E o que é que isto quer dizer? Que as lojas físicas vão desaparecer? Não, de todo. Mas nada será como dantes. Para quê ir a uma loja se posso ter tudo o que quero, sentado no sofá? O que me motivará a ir a uma loja? O que ganho na loja, que supere a série que estou a ver, confortável, em casa?
A experiência de loja será o grande diferencial. E as marcas que não se adaptarem a esta nova realidade, terão de enfrentar encerramentos generalizados, infelizmente.

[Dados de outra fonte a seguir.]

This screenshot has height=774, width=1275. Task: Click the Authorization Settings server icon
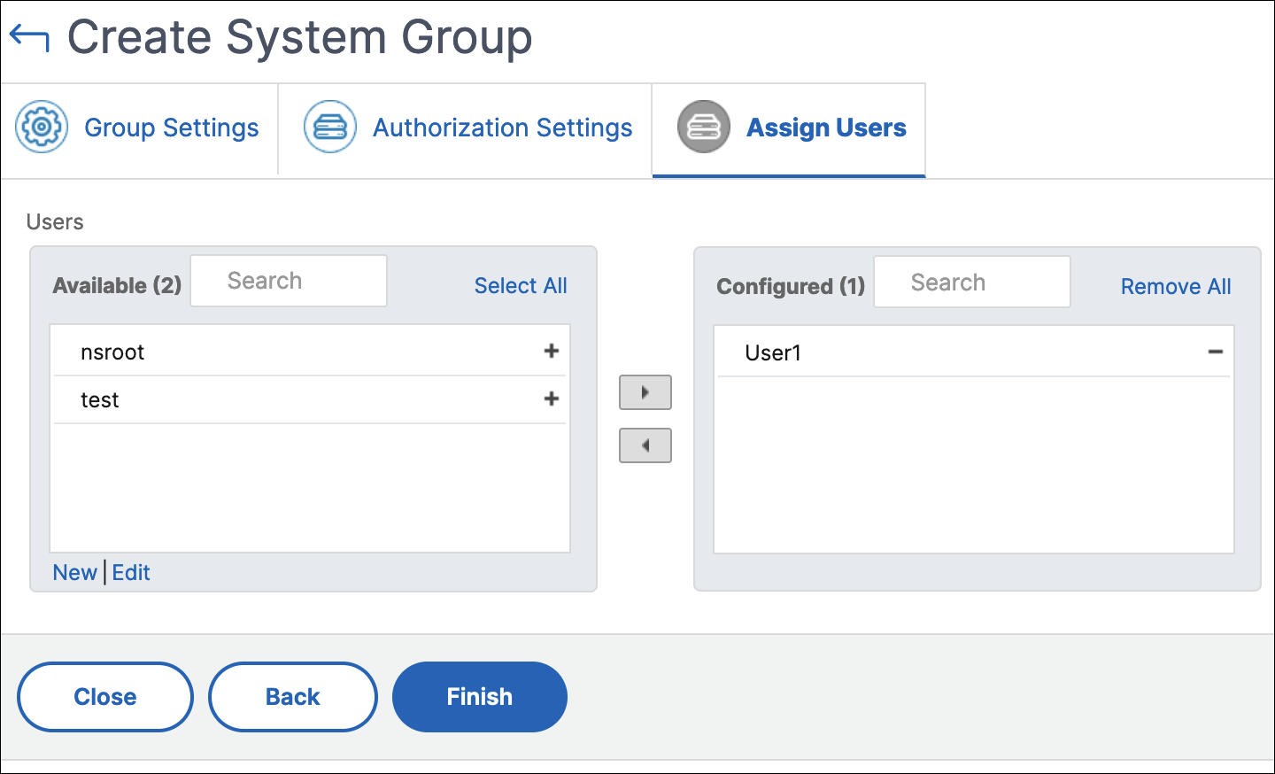(330, 127)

E como se cria essa experiência? Investindo em algo diferente. Os espaços de loja deverão ser dinâmicos, artísticos. A arquitetura de loja chocará, chamará a atenção. Teremos “visitas” à loja, não para comprar, mas para ver do que tanto se fala, como se de uma obra de artista se falasse. Em termos de gama, a loja só terá produtos exclusivos e personalizados; os produtos “básicos” poderão ser comprados online, e isso o próprio assistente de loja lhe dirá. E a equipa de assistentes em loja? A dobrar roupa? Nada disso. Cada loja, seja ela high end ou de bijuteria, terá especialistas nos produtos, cuja simpatia rivaliza a de um amigo seu qualquer. Isto porque ele não estará lá para vender, mas para o fidelizar à marca, para que nunca mais se esqueça de que concorrentes há muitos, mas nenhum com esta paixão pelos seus produtos e pelos seus clientes, ou melhor, pelos seus fãs.
Não estou a ser utópico. Basta viajarmos um pouco. A rua Oscar Freire em São Paulo tem alguns dos melhores exemplos – a loja da Havaianas (quase parte de um tour da cidade), a Galeria Melissa (dos famosos sapatos de senhora) e a loja da Citröen (sim! No meio de uma rua de flagship stores de moda!). Nestas lojas encontrará combinações únicas. Quantos Citröen, ou quantas Havaianas de base violeta com fitas amarelas serão vendidos num passeio ao Domingo enquanto vamos almoçar? Não interessa, não é esse o objetivo, porque quem lá entra vai maioritariamente pelo arrojo e design de cada uma destas marcas, e ficará um pouco mais fidelizado, fazendo com que considere a marca de forma muito mais favorável no próximo momento de compra. Pesquise-as online. Terão o mesmo efeito em si, tenho a certeza.